Cichowo, to mała wieś w powiecie kościańskim nad jeziorem Cichowo. Znajduje się tu malowniczy skansen fimowy"Soplicowo",
Po nakręceniy filmu "Pan Tadeusz" przez Andrzeja Wajdę (1999 rok), dzięki staraniom Marka Pinkowskiego i Pawła Buksalewicza do Cichowa sprowadzomo elementy stanowiące scenografię filmu, czyli Soplicowo.
Obecnie w skansenie można zobaczyć wozownię, kurnik, gołębnik, lamus, stajnię i spichlerz. Jest to doskonałe miejsce kultywujące staropolską tradycję, oraz coroczne imprezy poświęcone Adamowi Mickiewiczowi , a dba o to Krzywińskie Towarzystwo Kulturalne. Kolorytu dodaje duży sad i zwierzęta, które Marek Pinkowski tresuje na potrzeby filmu. Zwiedzając to miejscem byłem pod ogromnym wrażeniem...
*
Gołębnik...
Lamus...
Inne ujęcie gołębnika...
Pora opuścić urocze Soplicowa i wracać do domu, aby po drodze wstąpić do Osiecznej i powspominać moje dzieciństwo nad Jeziorem Łoniewskim. Ale o tym następnym razem.
10 komentarzy:
Ciekawy jest ten skansen.
Och, świetne są wszystkie skanseny i każdy to prawdziwa przyjemność :)

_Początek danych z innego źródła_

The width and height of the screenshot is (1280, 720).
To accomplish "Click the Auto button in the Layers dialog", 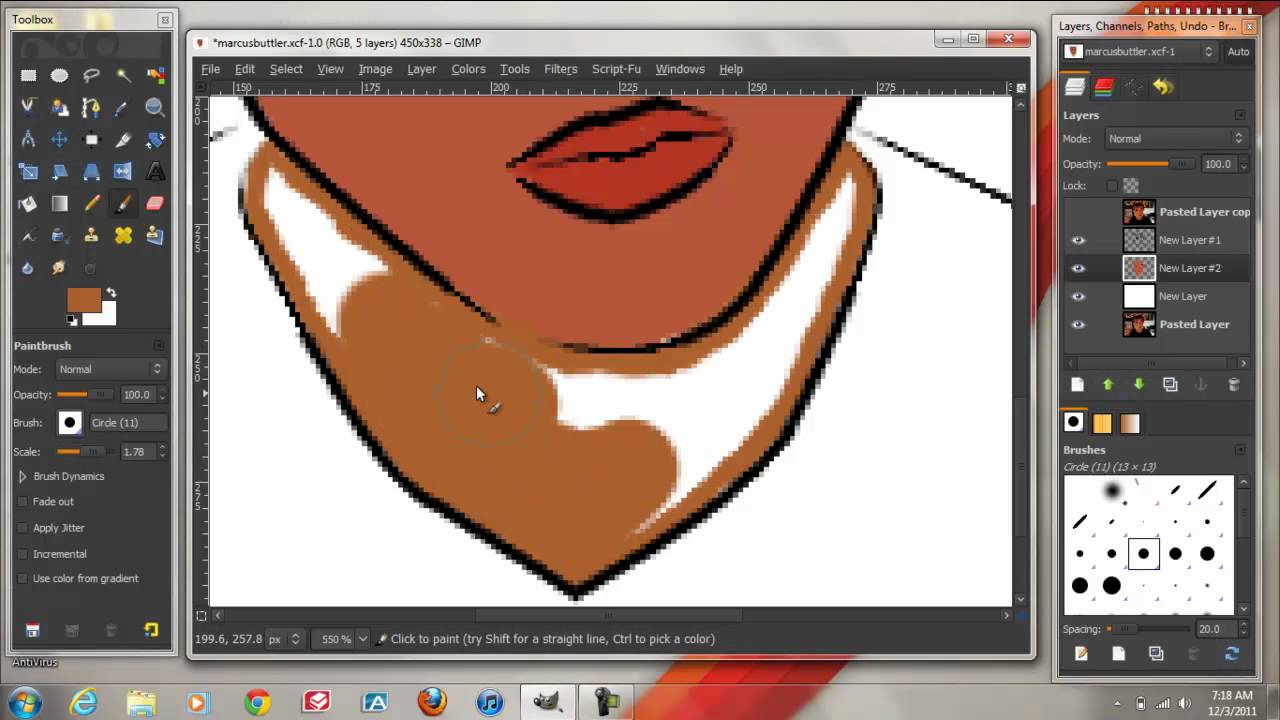I will pos(1238,50).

Mam nadzieje, ze tworcy skansenu nie tylko film oglądali - przy obecnych lamentach na temat czytelnictwa takie inicjatywy to cos wspaniałego. Pozdrawiam Malgosia.
Faktycznie bardzo ładny skansen.
:-)
Nieznane są wyroki boskie dlatego nie wiem jak tu długo zabawię. Na pewno jest to doskonały odpoczynek od Wielkiego Miasta. Nie będę na Marszu Niepodległości. Trudno.

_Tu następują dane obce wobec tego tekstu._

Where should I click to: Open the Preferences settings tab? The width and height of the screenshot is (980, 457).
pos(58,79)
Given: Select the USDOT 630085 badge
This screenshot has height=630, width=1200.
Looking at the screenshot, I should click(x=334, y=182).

Fajnie tak sobie pozwiedzać i zobaczyć jak ludzie dawniej żyli. Mnie najbardziej interesują wnętrza. Ciekawe czy ktoś będzie coś po nas oglądał??

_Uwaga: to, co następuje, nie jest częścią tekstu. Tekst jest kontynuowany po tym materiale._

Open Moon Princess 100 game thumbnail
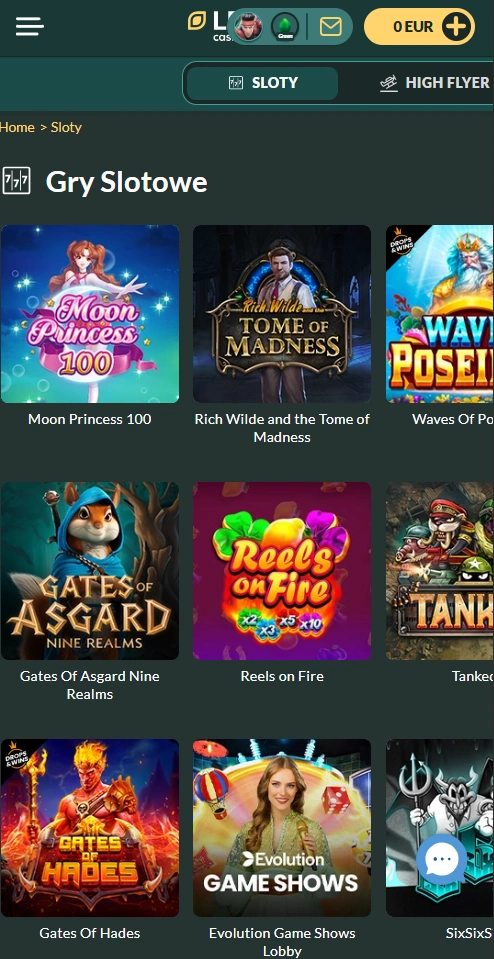 [x=90, y=314]
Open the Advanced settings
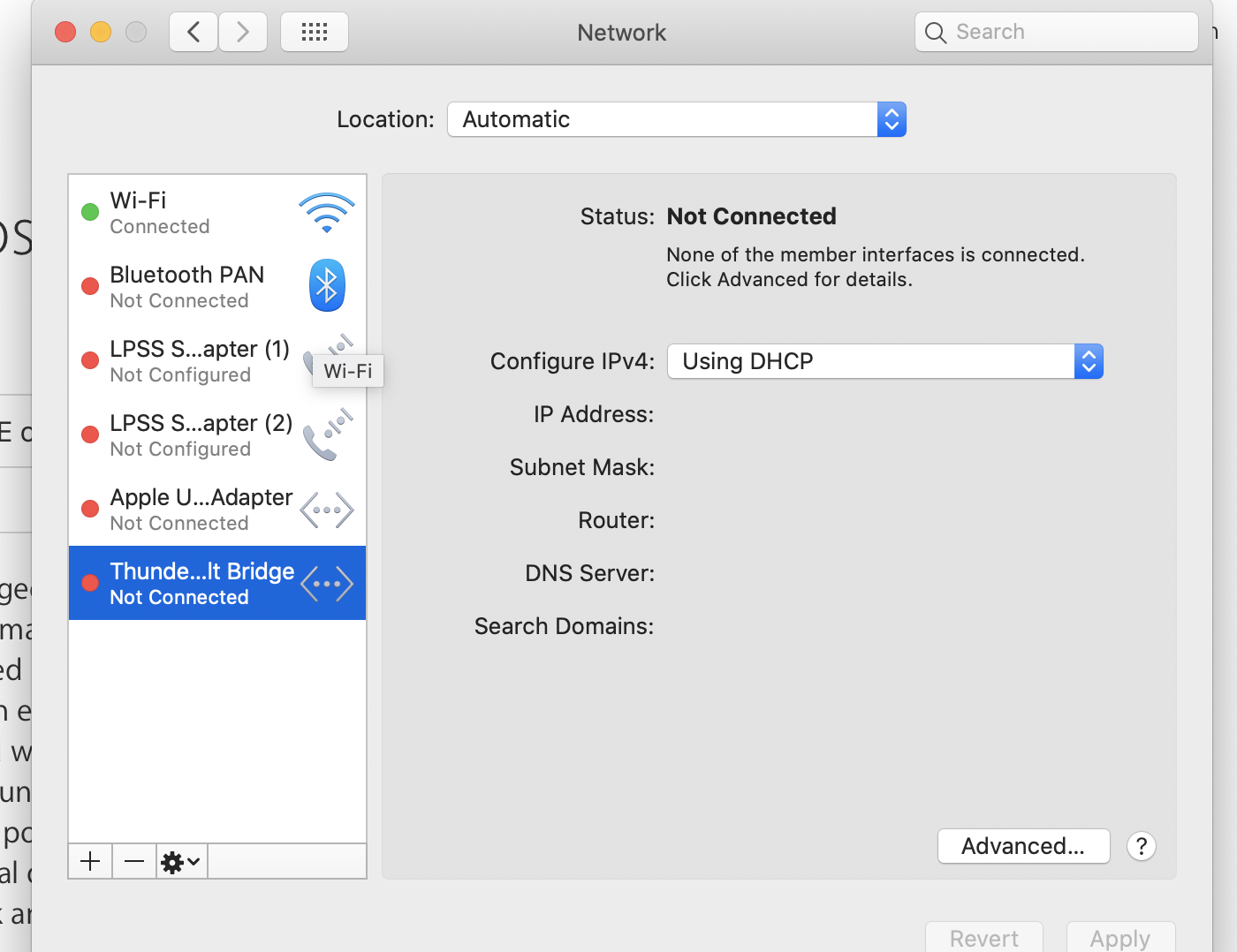The height and width of the screenshot is (952, 1237). coord(1023,846)
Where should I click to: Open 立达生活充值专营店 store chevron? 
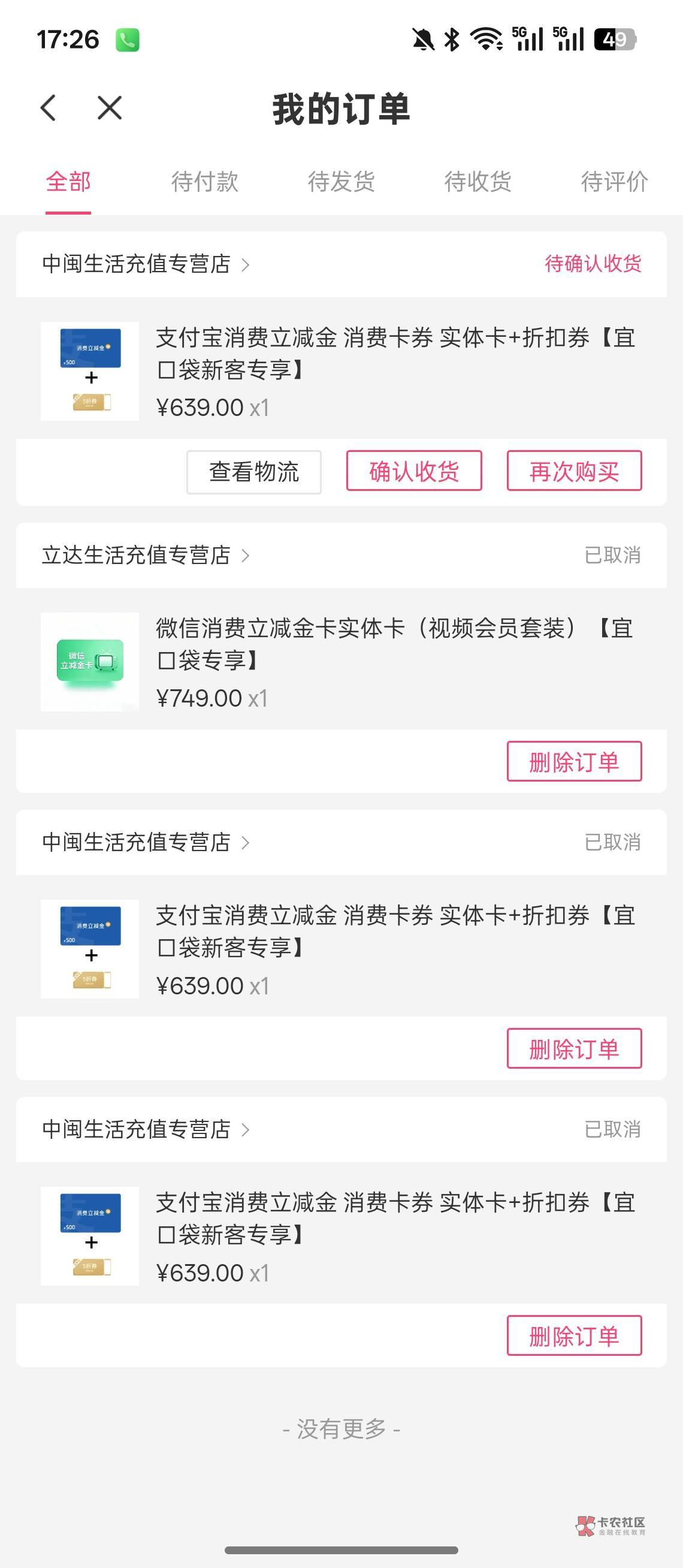pos(245,555)
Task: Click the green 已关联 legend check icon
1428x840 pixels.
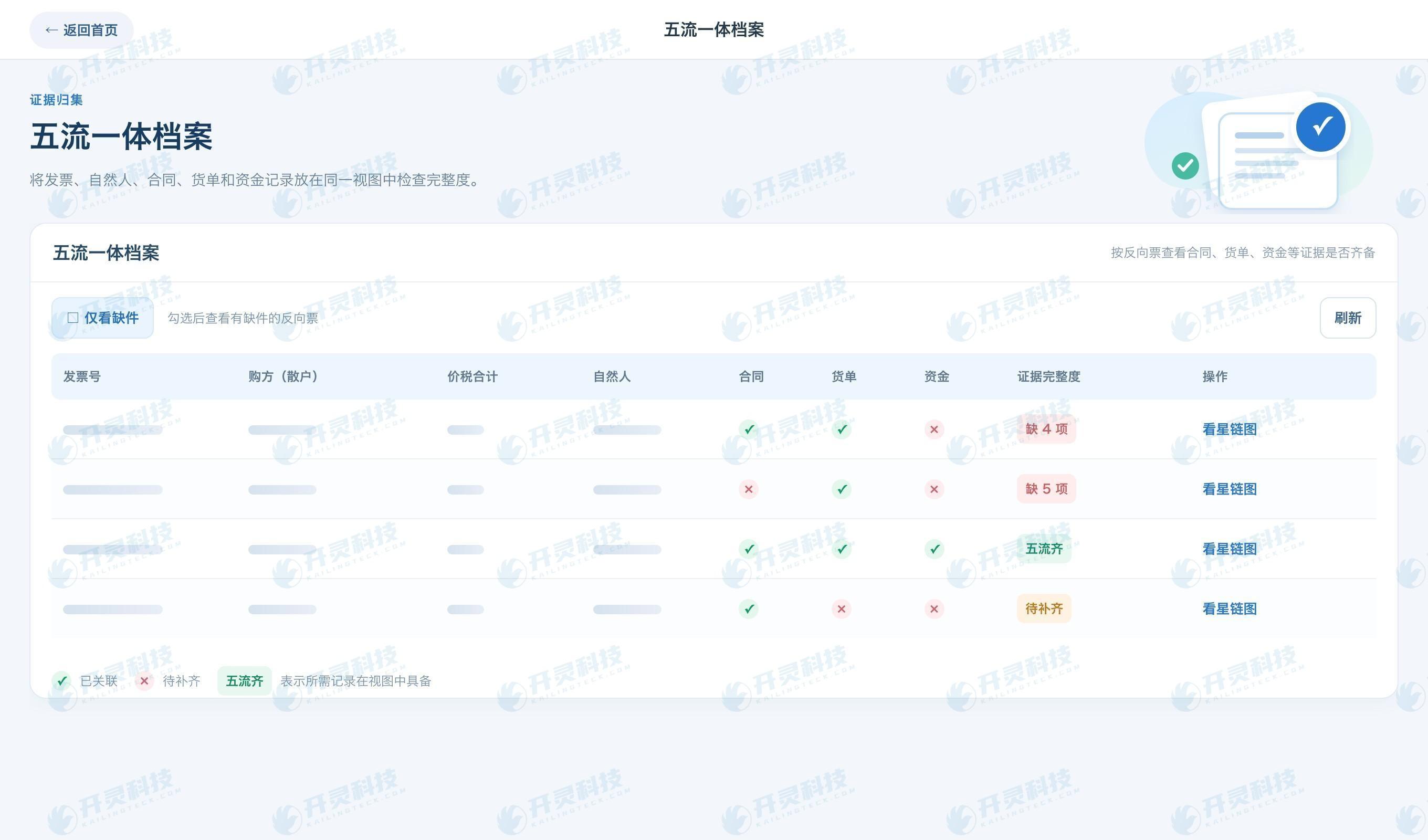Action: click(61, 681)
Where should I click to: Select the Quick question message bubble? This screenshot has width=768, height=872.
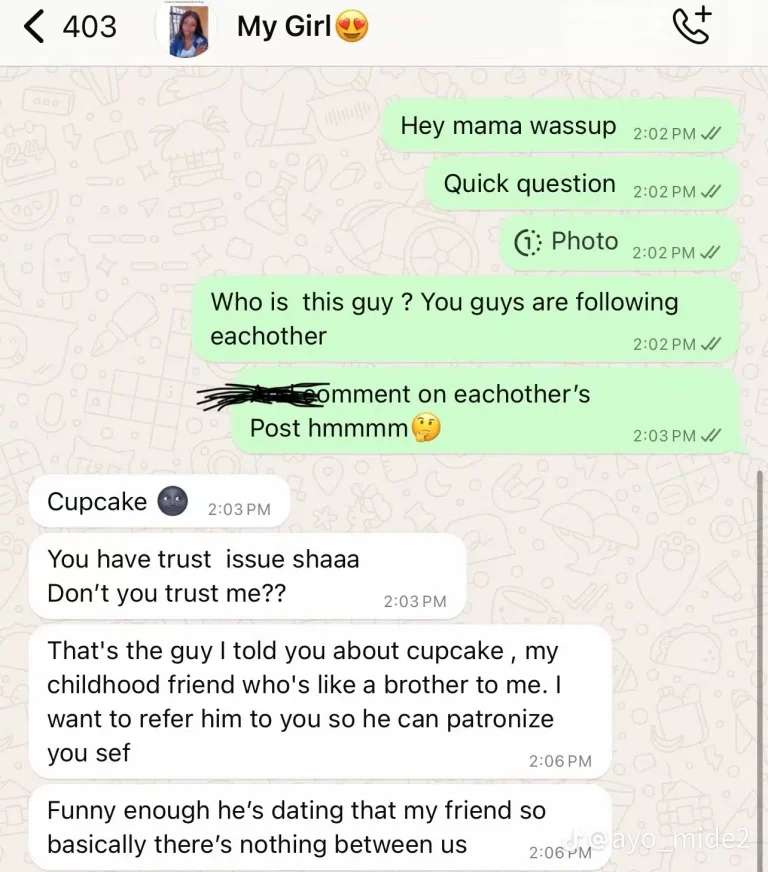pyautogui.click(x=582, y=184)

Pewnie tak. Czas leci bardzo szybko.
Pozdrowienia serdeczne beskidzkie, turystyczne i normalne
Vojtek
Bardzo fajne miejsce do spędzania wolnego czasu☺ Wszystko co pokrywa drewno jest dla mnie piękne!! bo uwielbiam dechy ,bale,płoty itd...(chyba byłam córką leśniczego hahahah)Miłego zwiedzania cd.
Piękne zdjęcia, ciekawe miejsce.
Serdeczności :)
Wpadam, wpadam :) Tyle że sam się ledwo wyrabiam z obróbką zdjęć z ostatniego weekendu (a jest już czwartek...). A to tylko dwie wycieczki -- Luboń Wielki i objazd do Buska i z powrotem (ale inne rzeczy nas bardziej od samego Buska, skądinąd zadbanego i przyjemnego, pociągały).
A co mogę o skansenie powiedzieć? Że ciekawie wyglądają te karty-opisy. Bo już różne widziałem, np. metalowe płyty. Bo rzecz w tym, by wytrwały wystawione na wiatr, deszcz, czy śnieg. I o ile te kolorowe karty ładnie wyglądają, a nawet wierzę, że są w odpornym plastiku, to bym się o nie martwił...
Świetny pomysł. W zasadzie można by i rzymski skansen zrobić gdyby nie spektakularny pozar ;)
Mają swoje miasteczko w Serbii po filmach Kusturicy, to czy my gorsi? A widać ze obiekt utrzymany dobrze. Jakas grupa rekonstrukcyjna pewnie by go dodatkowo ozywiła.
Powiem Ci Michale, że żyje tyle lat na tym ziemskim padole i nigdy się nie zastanawiałam dokładnie tak jak dziś nad zwrotem: "wyjąć coś z, włożyć coś do/lamusa". Tak jakoś sobie lamus inaczej, czyli jako zwykłe pomieszczenie typu graciarnia wyobrażałam.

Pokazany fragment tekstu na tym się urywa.